To improve the speed of your bignum addition, you should pack more decimal digits into array elements. For example: you can use uint32_t instead of unsigned char and store 9 digits at a time.

Another trick to improve performance is you want to avoid branches.

Here is a modified version of your code without tests:

void LongNumAddition1(const char *Vin1, const char *Vin2, char *Vout, unsigned N) {
    char carry = 0;
    for (int i = 0; i < N; i++) {
        char r = Vin1[i] + Vin2[i] + CARRY;
        carry = (r >= 10);
        Vout[i] = r - carry * 10;
    }
}

Here is a modified version dealing with 9 digits at a time:

#include <stdint.h>

void LongNumAddition1(const uint32_t *Vin1, const uint32_t *Vin2, uint32_t *Vout, unsigned N) {
    uint32_t carry = 0;
    for (int i = 0; i < N; i++) {
        uint32_t r = Vin1[i] + Vin2[i] + CARRY;
        carry = (r >= 1000000000);
        Vout[i] = r - carry * 1000000000;
    }
}

You can look at the code generated by gcc and clang on GodBolt's Compiler Explorer.

- _Work required_
Carry on the bignum addition answer above, starting immediately after its final sentence.

Dataset records

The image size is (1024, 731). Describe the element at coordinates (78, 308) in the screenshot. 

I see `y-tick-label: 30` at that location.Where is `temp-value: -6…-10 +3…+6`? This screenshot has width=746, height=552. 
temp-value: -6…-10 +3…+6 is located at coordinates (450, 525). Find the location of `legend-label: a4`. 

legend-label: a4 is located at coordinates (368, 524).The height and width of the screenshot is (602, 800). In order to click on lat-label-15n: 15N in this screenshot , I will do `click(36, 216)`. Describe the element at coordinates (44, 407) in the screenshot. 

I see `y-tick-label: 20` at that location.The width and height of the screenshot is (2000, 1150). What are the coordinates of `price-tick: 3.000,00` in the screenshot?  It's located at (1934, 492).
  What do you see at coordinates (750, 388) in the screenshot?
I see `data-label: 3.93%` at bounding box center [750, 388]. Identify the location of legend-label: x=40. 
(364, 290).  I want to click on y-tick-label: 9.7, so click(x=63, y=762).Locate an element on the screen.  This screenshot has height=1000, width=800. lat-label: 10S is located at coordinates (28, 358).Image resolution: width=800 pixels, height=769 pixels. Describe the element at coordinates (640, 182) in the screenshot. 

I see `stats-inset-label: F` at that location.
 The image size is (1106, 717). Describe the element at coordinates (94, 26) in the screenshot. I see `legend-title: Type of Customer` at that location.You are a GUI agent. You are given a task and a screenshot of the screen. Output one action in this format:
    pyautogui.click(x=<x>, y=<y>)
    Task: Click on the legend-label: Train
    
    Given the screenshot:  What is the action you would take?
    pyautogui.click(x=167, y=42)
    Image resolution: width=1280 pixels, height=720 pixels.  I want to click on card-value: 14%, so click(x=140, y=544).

- _Exercise response_
Here is a small test program:

#include <inttypes.h>
#include <stdio.h>
#include <stdint.h>
#include <string.h>

int LongNumConvert(const char *s, uint32_t *Vout, unsigned N) {
    unsigned i, len = strlen(s);
    uint32_t num = 0;
    if (len > N * 9)
        return -1;
    while (N * 9 > len + 8)
        Vout[--N] = 0;
    for (i = 0; i < len; i++) {
        num = num * 10 + (s[i] - '0');
        if ((len - i) % 9 == 1) {
            Vout[--N] = num;
            num = 0;
        }
    }
    return 0;
}

int LongNumPrint(FILE *fp, const uint32_t *Vout, unsigned N, const char *suff) {
    int len;
    while (N > 1 && Vout[N - 1] == 0)
        N--;
    len = fprintf(fp, "%"PRIu32"", Vout[--N]);
    while (N > 0)
        len += fprintf(fp, "%09"PRIu32"", Vout[--N]);
    if (suff)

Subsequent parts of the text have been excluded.